(DATA PROVIDED)

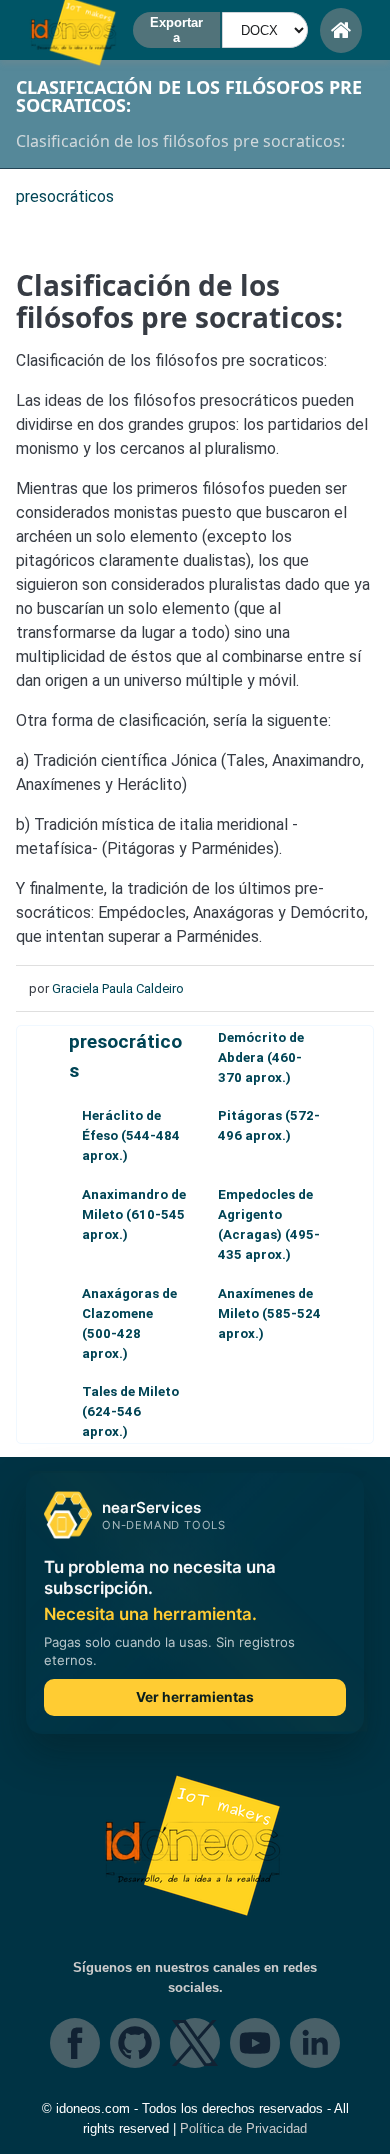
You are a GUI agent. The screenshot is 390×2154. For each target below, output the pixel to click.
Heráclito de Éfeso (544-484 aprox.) (131, 1135)
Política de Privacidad (243, 2128)
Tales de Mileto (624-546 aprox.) (130, 1411)
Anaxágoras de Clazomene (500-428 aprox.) (129, 1323)
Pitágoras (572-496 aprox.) (269, 1125)
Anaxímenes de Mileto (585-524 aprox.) (269, 1313)
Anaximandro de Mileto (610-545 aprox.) (134, 1214)
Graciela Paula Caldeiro (118, 988)
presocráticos (125, 1056)
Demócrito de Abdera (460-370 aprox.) (261, 1057)
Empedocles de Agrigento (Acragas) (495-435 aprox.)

(End DATA PROVIDED)

▶ [DIRECTIONS FOR THIS TASK]: Looking at the entries above, count each line in which the word "Mileto" occurs, then give the total and nothing further.

▶ [WRITTEN REPLY]: 3